Ein leichtes Geräusch lenkte ihre Aufmerksamkeit nach der Thür und sie sah ihren Gatten auf der Schwelle derselben, mit mitleidigem Lächeln ihre Tiraden bewundernd. Verwirrt erhob sich die Dame. Ihre Exaltation fiel zusammen, wie der hohle Schaum eines abgestandenen Bieres, und sie erwartete beschämt eine Zurechtweisung von dem, welchen sie so eben verurtheilt hatte.

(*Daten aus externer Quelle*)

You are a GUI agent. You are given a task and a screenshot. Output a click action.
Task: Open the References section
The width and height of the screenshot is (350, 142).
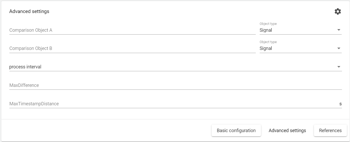point(330,131)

Der Rath Braunstein schritt langsam vorwärts. In seiner Hand schwankte ein offener Brief. Seine philosophische Ruhe trug diesmal einen kleinen Beigeschmack von stolzer Erhebung, als er kaltblütig begann:

„Ich habe so eben meine Ernennung als Vicepräsident des Appellationsgerichtes zu P. erhalten, verbunden mit der Anweisung, mich bis zum 31. October dort einzufinden. Sonach habt Ihr Euch einzurichten, daß wir heute über acht Tage in P. sind.“

Unter dem Aufflammen zornigen Schreckens hatte die Räthin und unter dem nervösen Zittern einer großen und sehr freudigen Ueberraschung das Fräulein diese Ankündigung vernommen.

„In acht Tagen – das ist unmöglich!“ schrie Erstere, ganz beherrscht von der Furcht, ihre lang gehegten Wünsche an diesem unerwarteten Ereignisse scheitern zu sehen.

„Nach P.?“ flüsterte das Mädchen, „nach P.? Vicepräsident in P.?“

In P. stand nämlich der „Jemand“, der sich so unverantwortlich dreist in ihre Phantasie eingenistet hatte, als Assessor beim Appellationsgerichte.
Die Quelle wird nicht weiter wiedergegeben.